Henry Jodrell was a barrister and he became the member of parliament for Great Yarmouth in 1796, a position he held until 1802. He then became the member for Bramber, Sussex from 1802 to 1812. In the parliamentary vote of 1807 to abolish slavery Jodrell voted against the act.

Following the death of Henry in 1814, an attempt was made through the courts by Jonathan Jermy, a weaver from Norwich, to claim the Bayfield estate stating that he was entitled due to being the great-great-grandson of William Jermy. The claim was rejected by the courts under the statute of Limitations in 1819. The estate at this time was owned by another Edward Jodrell (b. 1785 d. 1852) who was Henry's nephew.

Edward Jodrell in turn passed the estate on to his son who was also Edward Jodrell who was a captain in the 16th Regiment of Foot in 1843. Edward's military career included being placed on garrison duties in Ireland in 1843, remaining there until 1846 when he then moved to Gibraltar. In the following year he was posted to Corfu, forming part of the garrison of the United States of the Ionian Islands, a British protectorate.

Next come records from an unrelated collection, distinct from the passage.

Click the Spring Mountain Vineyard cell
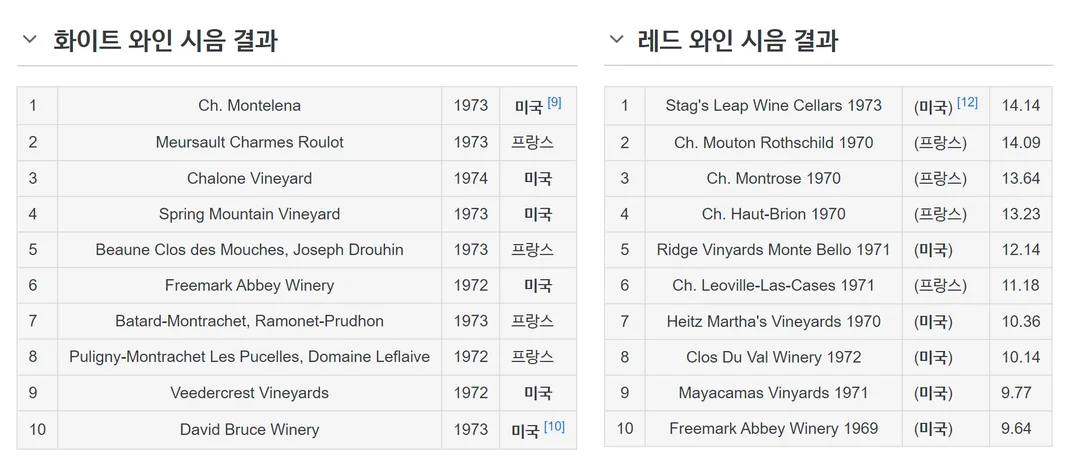Screen dimensions: 1079x464 coord(249,214)
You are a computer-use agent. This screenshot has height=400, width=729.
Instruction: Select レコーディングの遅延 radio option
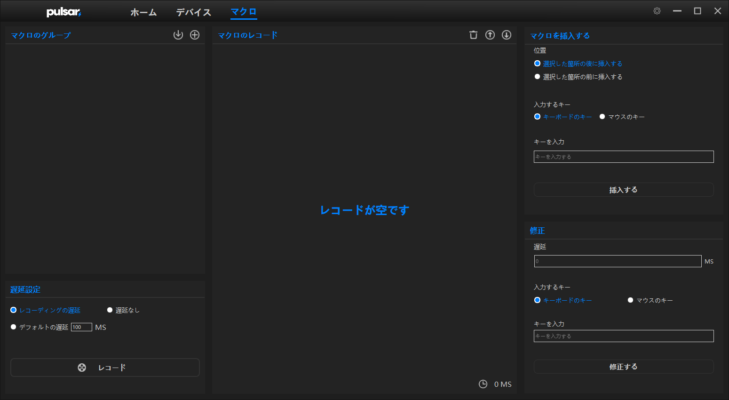pos(14,310)
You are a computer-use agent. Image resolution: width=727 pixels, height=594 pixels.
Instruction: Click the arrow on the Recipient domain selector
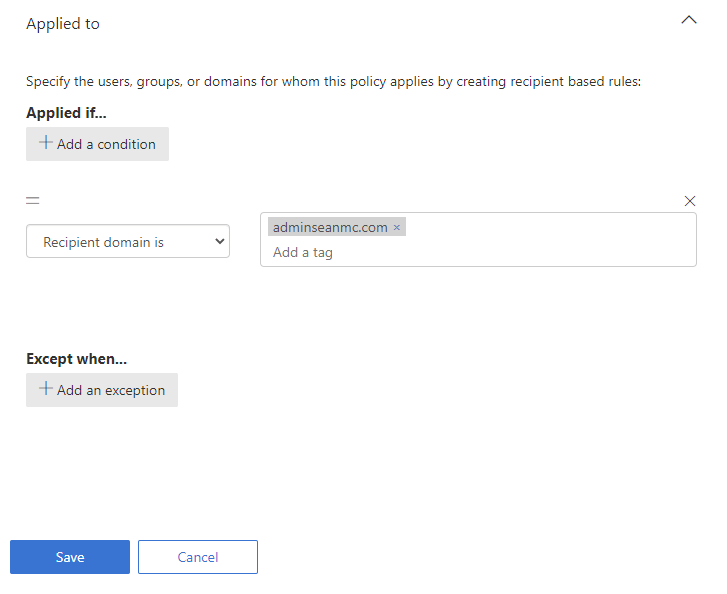(219, 242)
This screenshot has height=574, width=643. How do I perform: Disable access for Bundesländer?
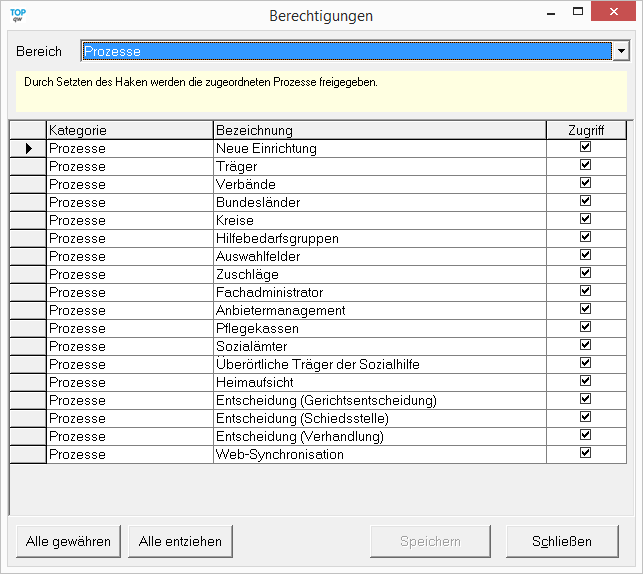click(x=586, y=201)
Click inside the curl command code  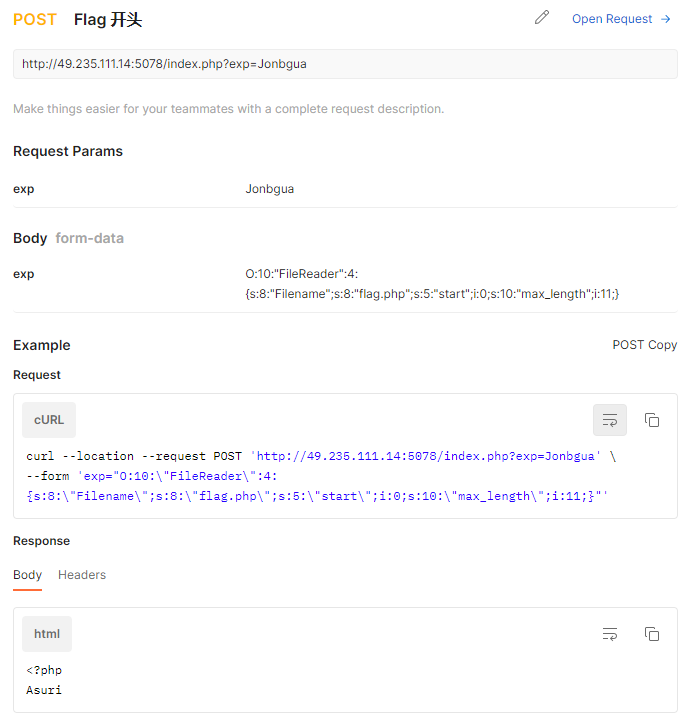tap(320, 476)
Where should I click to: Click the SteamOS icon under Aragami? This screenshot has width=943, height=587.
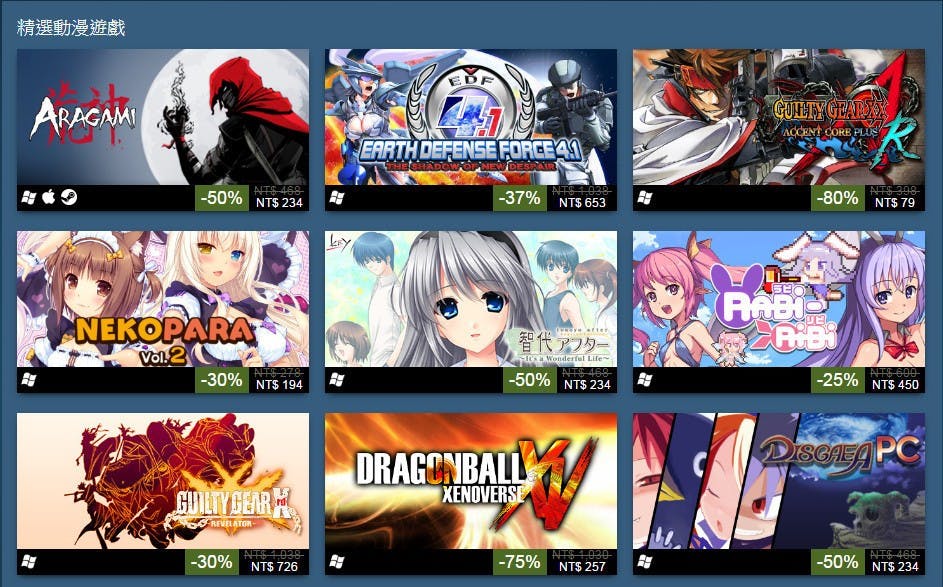(x=69, y=197)
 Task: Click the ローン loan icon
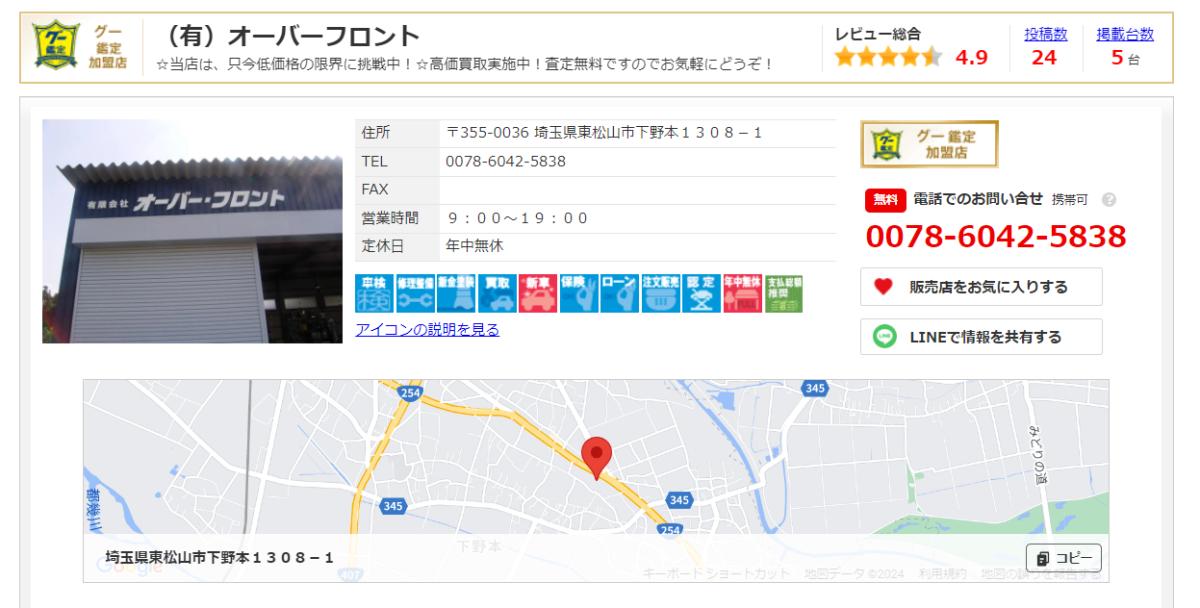point(620,293)
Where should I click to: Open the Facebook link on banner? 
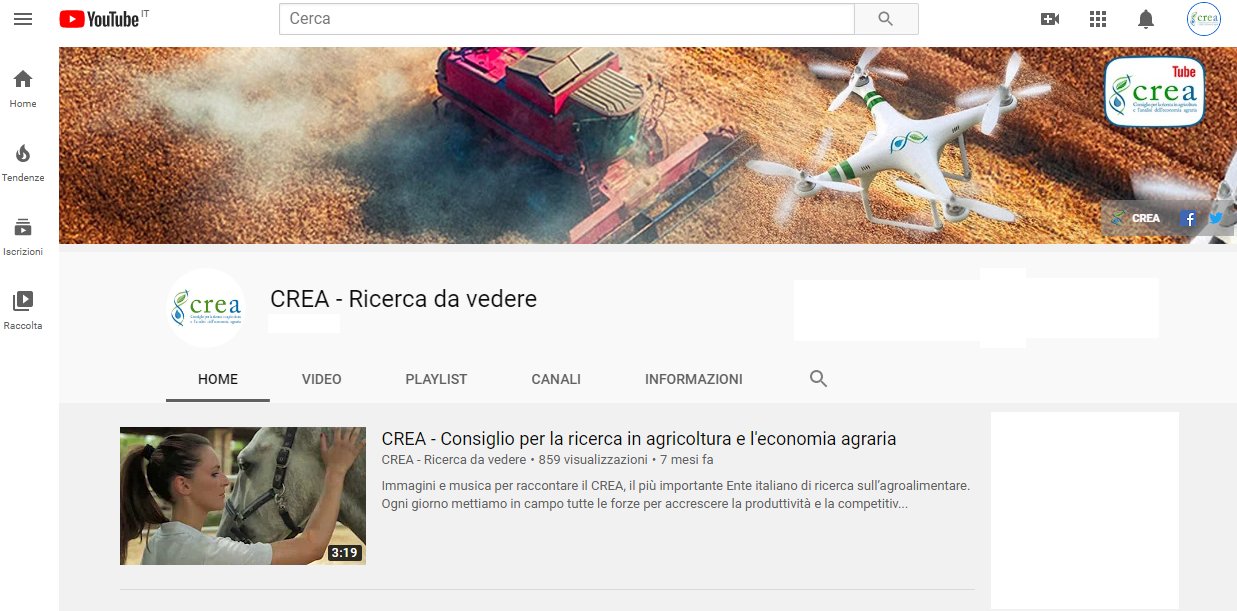tap(1188, 218)
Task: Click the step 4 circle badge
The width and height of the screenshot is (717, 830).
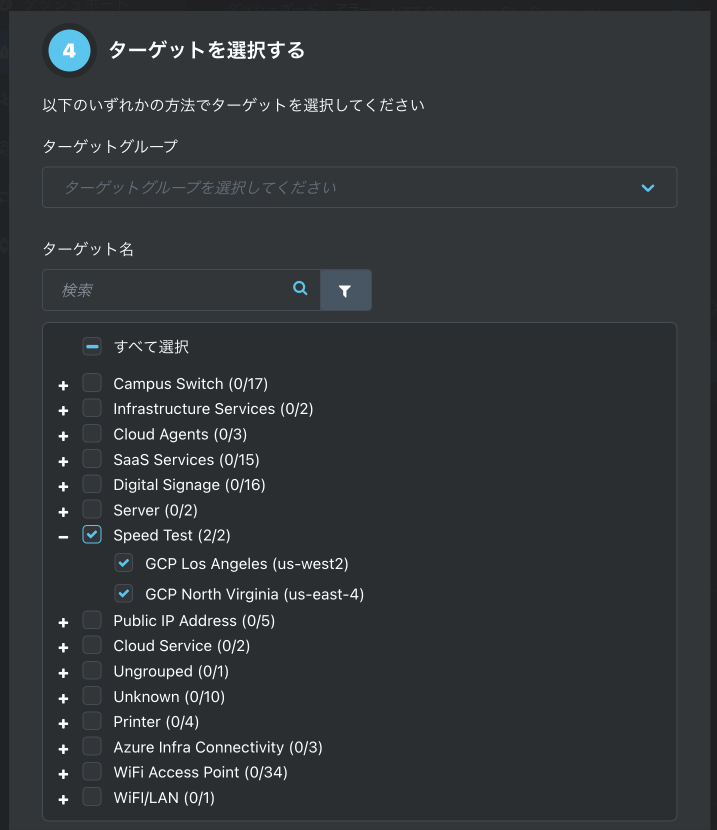Action: point(69,51)
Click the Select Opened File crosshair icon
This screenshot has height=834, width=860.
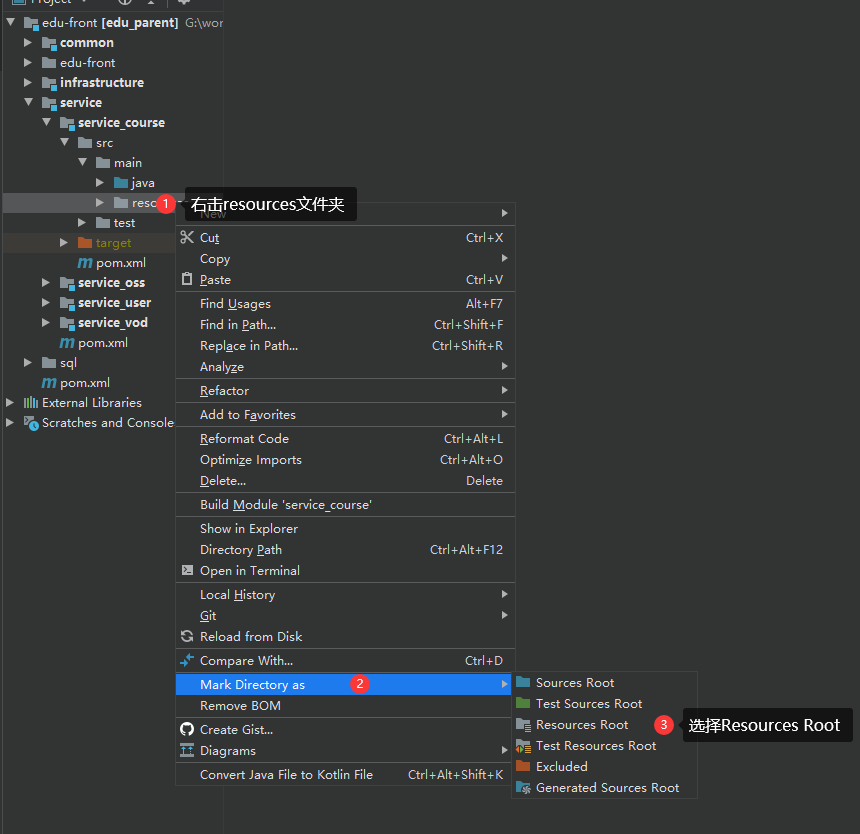[125, 4]
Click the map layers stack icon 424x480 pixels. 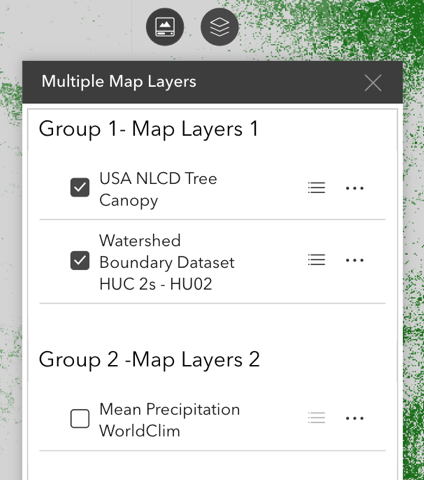(x=220, y=27)
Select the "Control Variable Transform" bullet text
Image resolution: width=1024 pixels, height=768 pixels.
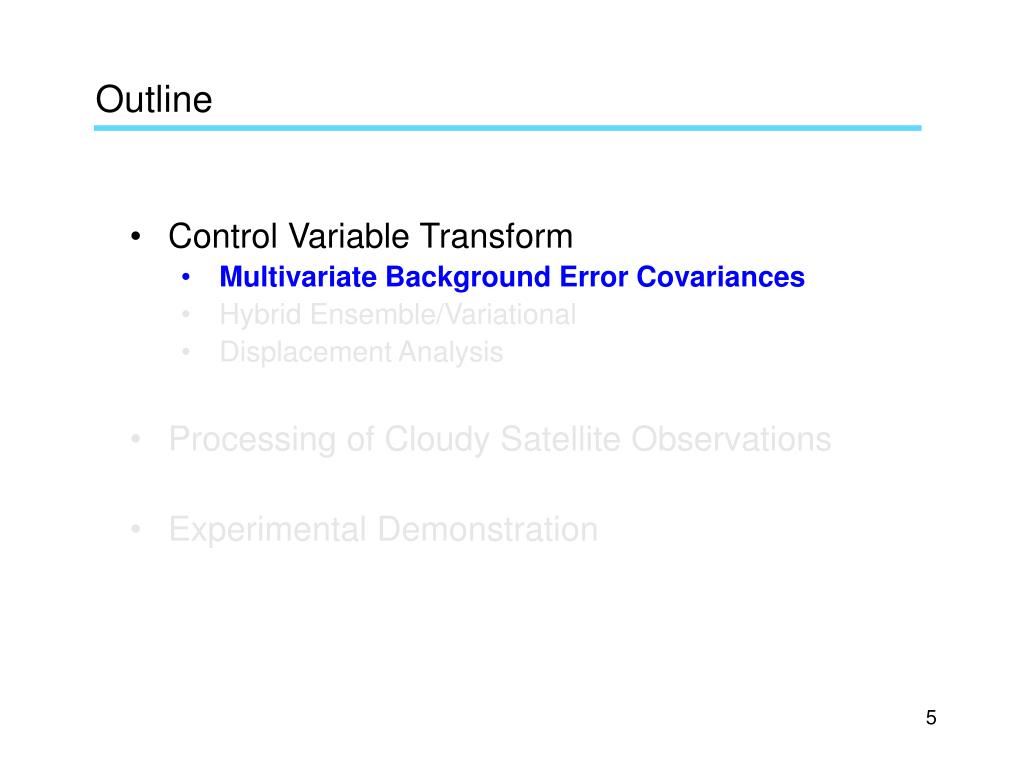[370, 236]
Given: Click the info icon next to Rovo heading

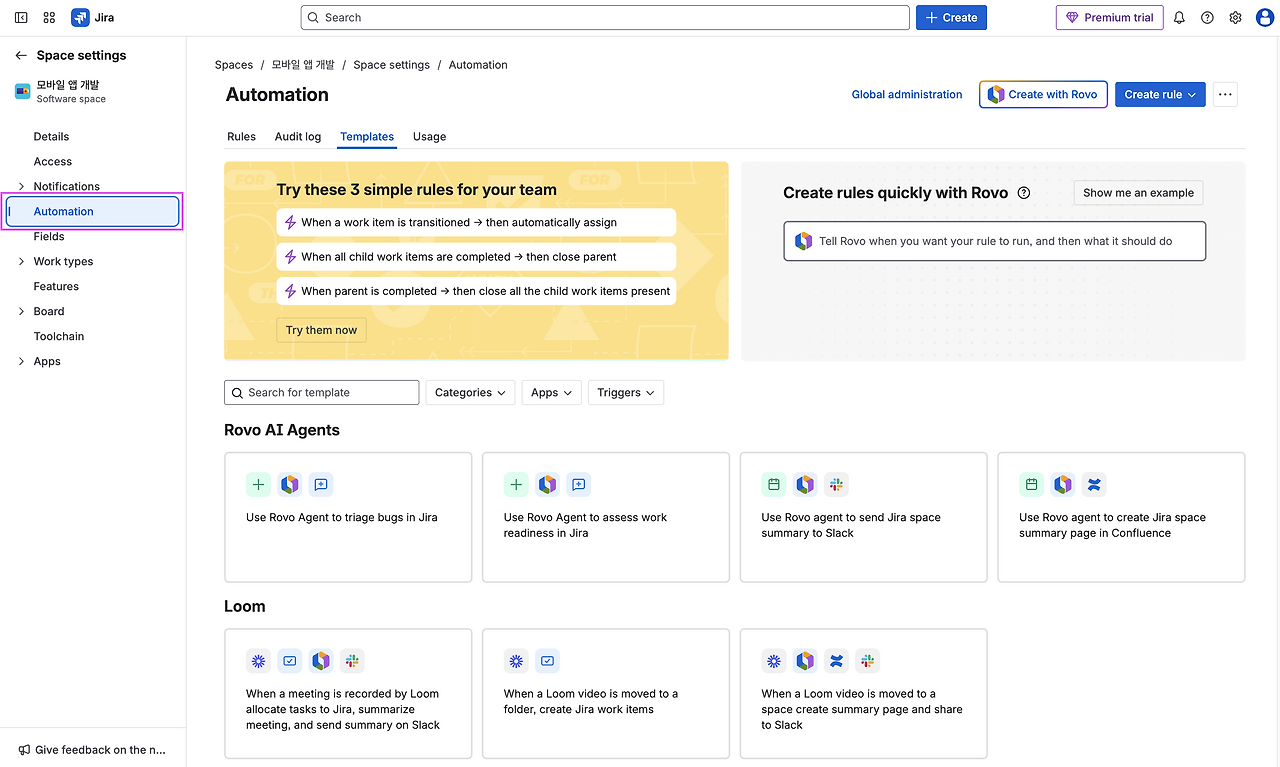Looking at the screenshot, I should pyautogui.click(x=1023, y=193).
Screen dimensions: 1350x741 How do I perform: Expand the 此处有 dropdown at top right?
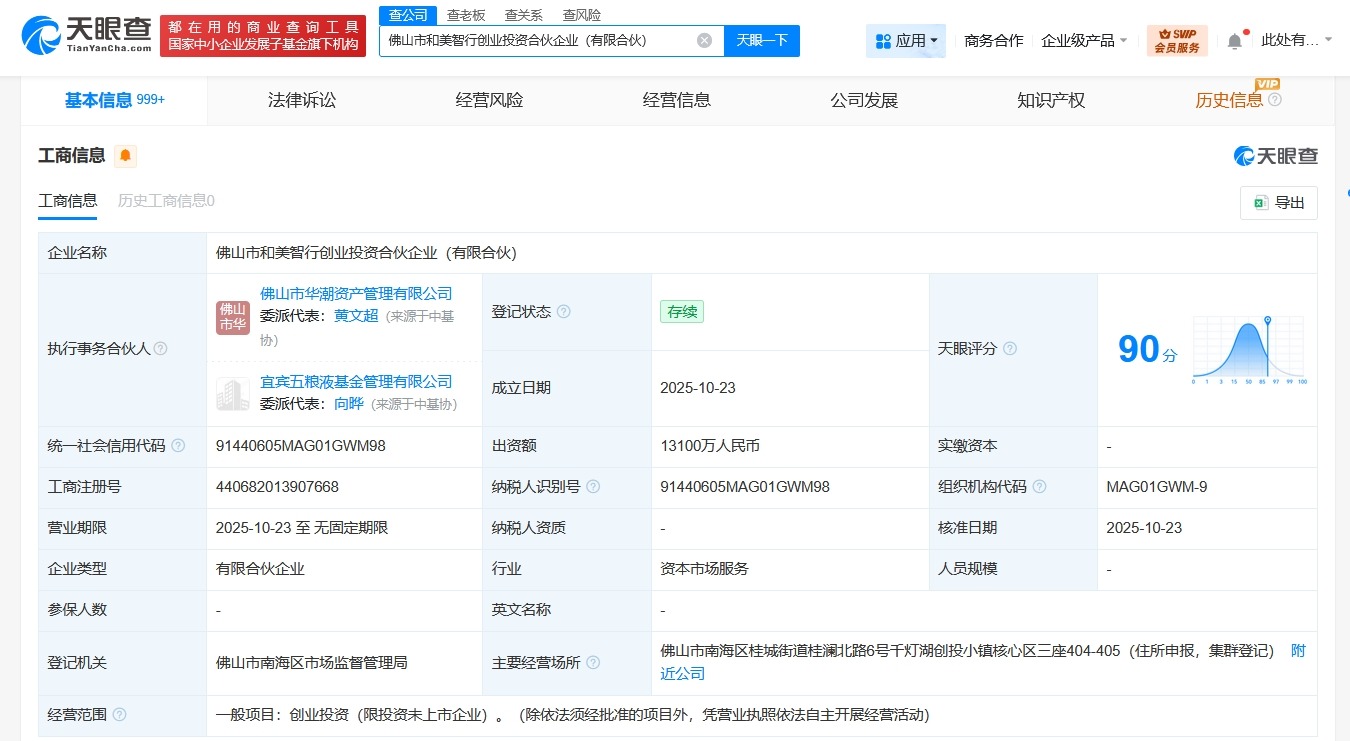(1295, 40)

==== Sir Alfred Jodrell ====
In 1882 the Hall and its estate was inherited by Sir Alfred Jodrell. Alfred was the youngest son of Captain Edward Jodrell. He gained the title of 4th Baronet Jodrell. He was married to Lady Jane Grimston, daughter of James Walter Grimston, 2nd Earl of Verulam. Alfred Jodrell is best remembered for his desire to benefit the local community after his good fortune in his inheritance of Bayfield Hall. He is quoted as saying I intend to leave the estate in better condition than when I inherited it. This philosophy he fulfilled in his tenure of the estate. The nearby hamlet of Glanford village with its decaying cottages, he completely rebuilt, giving his estate workers a very comfortable and healthier living standard. He spent a great deal of money on the village, especially on his project to rebuild the decrepit Saint Martin's church which he began in 1899. The church stands on the crest of a knoll within the village and he dedicated the renovations to his mother Adel Monckton Jodrell. The church took seven years to complete employing a team of workers headed by two wood carvers from Great Yarmouth. He had new stained glass windows installed by Kempe and Bryans the renowned glass makers. Other work on the church included a new hammer-beam roof with carved ends displaying shields, rood screen, choir stalls and marble floors with the stone imported from Italy. The greater community also benefited from Jodrell's philanthropy. He carried out restoration work on the parish churches of Salle, Letheringsett, Blakeney and Wiveton.

Jodrell was also noted for his generosity. He would send basket of fresh fruit and vegetables every week to the Norfolk and Norwich Hospital in Norwich. At Christmas he sent the hospital 40 chickens and 40 turkeys plucked and oven ready. He gave generously to many charities and good causes especially to his locality. His generosity extended to his friends as well. He was known for his hosted dinners where he served the finest food and wine to his guest, although he himself abstained from alcohol. He once hosted King George V who visited from his Norfolk home at Sandringham to attend a pheasant shoot on the estate organised by Jodrell. Jodrell was also a keen collector and had collections of teapots and ceramic birds although he is best known for his collection of seashells. He had a museum built next to St Martine's church to house the collection. The museum can still be visited.